ADI has partnered with the Global Coalition on Aging (GCOA) and the Lien Foundation to launch the third Dementia Innovation Readiness Index, focusing on city-level innovation readiness to dementia in 30 major cities globally.
The report ‘Dementia Innovation Readiness Index 2020: 30 Global Cities’ launches today at 12pm BST during a global webinar featuring a panel discussion with experts commenting on innovation readiness and preparedness for dementia from around the world.
By mid-century, the number of those aged 65 or older set to double, and nearly two-thirds of the world’s population will live in urban areas, up from just over half today. The number of older people in cities is growing faster than in rural areas, according to the OECD.
There are over 50 million people living with dementia globally, a figure set to triple by 2050. Every 3 seconds, someone in the world develops dementia. Many of the cities in this Index have populations in the multi-millions.
Given these shifts across society, the need for local leadership to address dementia is clear, yet the Index findings suggest that cities around the world have not fully leveraged opportunities to support the development or adoption of innovations in dementia care, treatment and support and must take on a leadership role. A willingness to act at a local leadership level is crucial to a city’s preparedness and ability to innovate.

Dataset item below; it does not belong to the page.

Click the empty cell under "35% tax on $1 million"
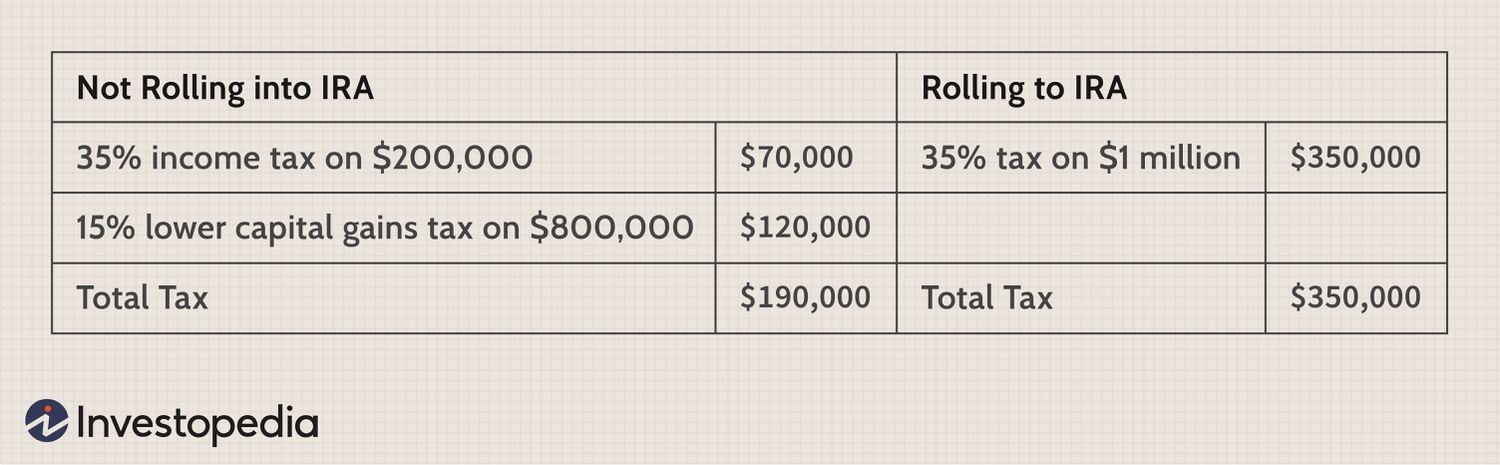 click(x=1081, y=228)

Paola Barbarino, Chief Executive of ADI said: “The Index gives us a snapshot of how prepared some of our major cities are to embrace dementia innovation. During COVID-19 we have seen how important cities have been in managing the pandemic. With their large concentration of population, cities have an opportunity and a challenge to drive best practice. From a policy perspective, the Index provides a call to action for local and national governments to drive policies to better the lives of those affected by dementia and their loved ones.”
The global Covid-19 pandemic has further highlighted the need for innovation and preparedness, especially in urban spaces, where scarcity of resources, has presented major issues for the dementia community.
The report calls strongly for cities to fulfil their commitments under the WHO’s Global action plan on dementia to engage fully with their national dementia plans, in their development and in their deployment. Cities can and should play a vital role in improving dementia diagnosis rates, post-diagnostic support, quality of care, addressing stigma, and crucially in enabling new and existing funding models for dementia research.